I think we all have something new to which we now aspire.

Congrats, Mr. Hornby! That's an accomplishment few writers (I think) will achieve in their careers.

NU MFA buzz



Northwestern is starting a part-time creative writing MFA program, which is getting some buzz on the literary-blog circuit. (Lit blog circuit? Really? Yes.)

Details from the institution here, discussion here and here.

Friday, July 11, 2008

"Piles of cannabis and cocaine"


The literary detectives at Washington's Folger Shakespeare Library managed to recover a 400-year-old Shakespeare collection valued at $30 million. Some genius dropped it off to get it "verified as genuine." Turns out it was stolen from an English university 10 years ago. Oops.


My favorite line in this AP story about the theft and recovery is this: The book remains at the Folger Library, one of the world's leading centers of Shakespearean research. Durham Police said authorities felt it would be safer there than in "an FBI warehouse next to piles of cocaine and cannabis."

Image from http://literature.sdsu.edu/coursedescriptions/spring08/shakespeare.jpg.



Thursday, July 10, 2008

The Trib's favorite magazines


The Chicago Tribune has posted its 50 favorite magazines.

Among their picks, you would expect (and rightly so) The New Yorker, Chicago, Rolling Stone and Esquire. But would you guess that the list also includes G-Fan (made for and by Godzilla fanatics), Nintendo Power (no explanation needed there) and Modern Drunkard (oh, that I had created such a magazine title!)?

There's also a neat little typography quiz, on which I scored an 84 percent. Beat that.

Wednesday, July 9, 2008

Writing about writing

If you've ever been to a writer's conference, you know they have a way of putting your mind in a different place. Being around all those writers, fascinating and bizarre people, can distract you from your original purpose for attending (working on your craft). If you're lucky, accomplished and talented people are there, too, inspiring and coaching and sharing their thoughts. But there's also the element of strange, the parallel-universe-ness of it, that take you into a whole new world.

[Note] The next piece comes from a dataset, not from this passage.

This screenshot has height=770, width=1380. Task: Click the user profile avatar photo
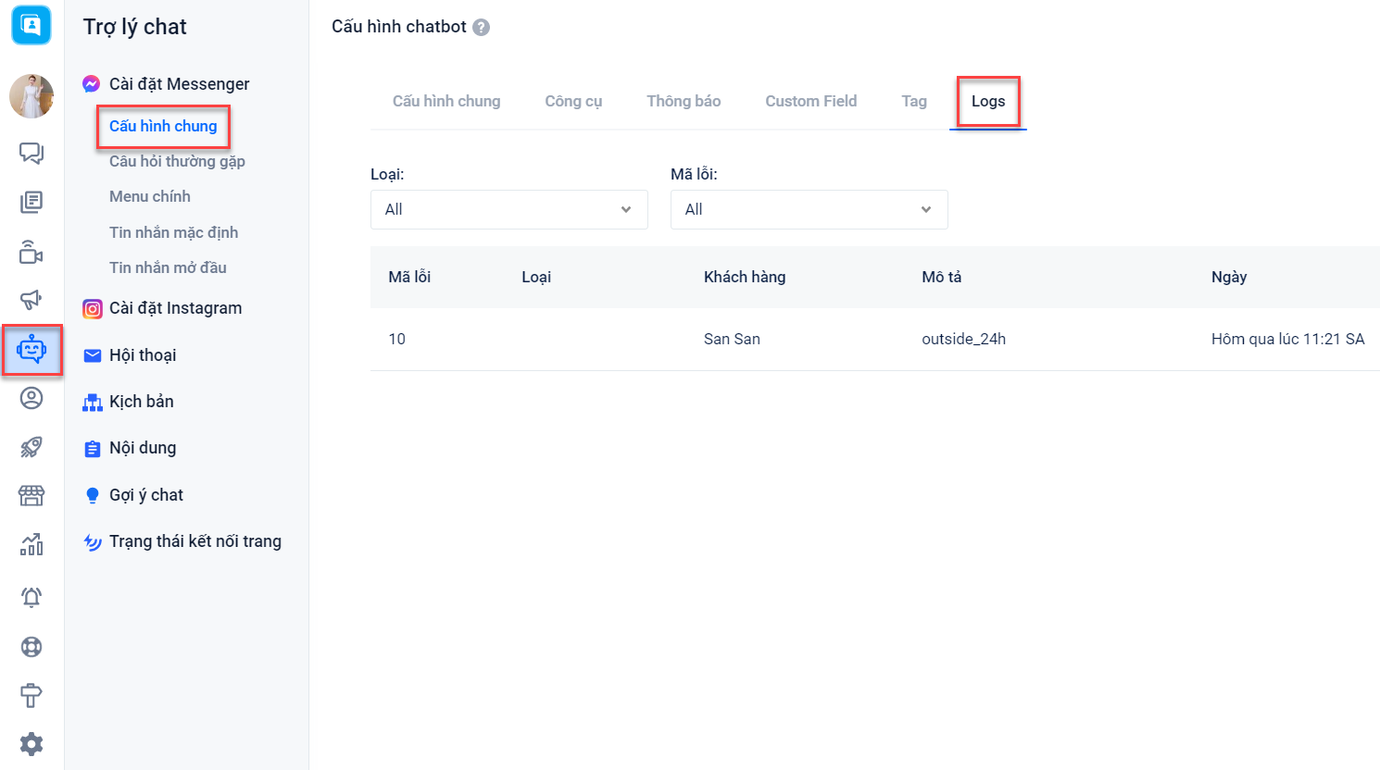click(x=31, y=96)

So maybe that's why I liked Rebecca McClanahan's piece, Scenes from a Weekend Poetry Conference, in the latest version of Brevity. She captures the beauty and the mystery of such events.

"Never before so much hair in one space, so much hair so carefully out of place, and to arrange a ripped T-shirt to slide over one bare shoulder is an art in itself, as is the negative capability of shawls that fall just far enough. Here are jeans slashed to reveal knees polished to perfection. The mysteries abound: why such violence? Was it passion, going down on the Muse, and who mussed her hair into such chaos?"

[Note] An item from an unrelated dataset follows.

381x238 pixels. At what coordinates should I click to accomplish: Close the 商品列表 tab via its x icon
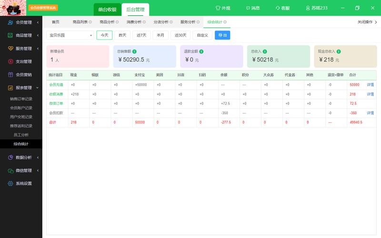(x=90, y=22)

Read more from Brevity here.

So... I'm not a writer?

"As you may have heard, all the writers are in Brooklyn these days. It’s the place to be. You’re simply not a writer if you don’t live here. "

From "I Write in Brooklyn. Get Over It." The New York Times.

Feeling better about selling out:

This column on Poynter today had a few good reminders for why I left the newspaper business.

"First, working in public relations does not preclude a return to journalism. I'd argue you might even be a better journalist for having had the experience of being covered by journalists. Second, there may well be days when you miss the rush; hopefully, there will be more days when you find great satisfaction in the work you choose to do. And finally, if anyone should feel betrayed, it should be the journalist who worked 11 hours a day for more than a decade and wasn't paid well enough to buy a house."

From Butch Ward, Poynter Institute Distinguished Fellow

I also love this affirmation he included:

Remember how talented you are: You can write. You can think critically. You can ask good questions. You are creative. You have passion. You can handle tight deadlines.The business world, I assure you, values these skills and -- this might be too obvious a point -- needs more people who possess them.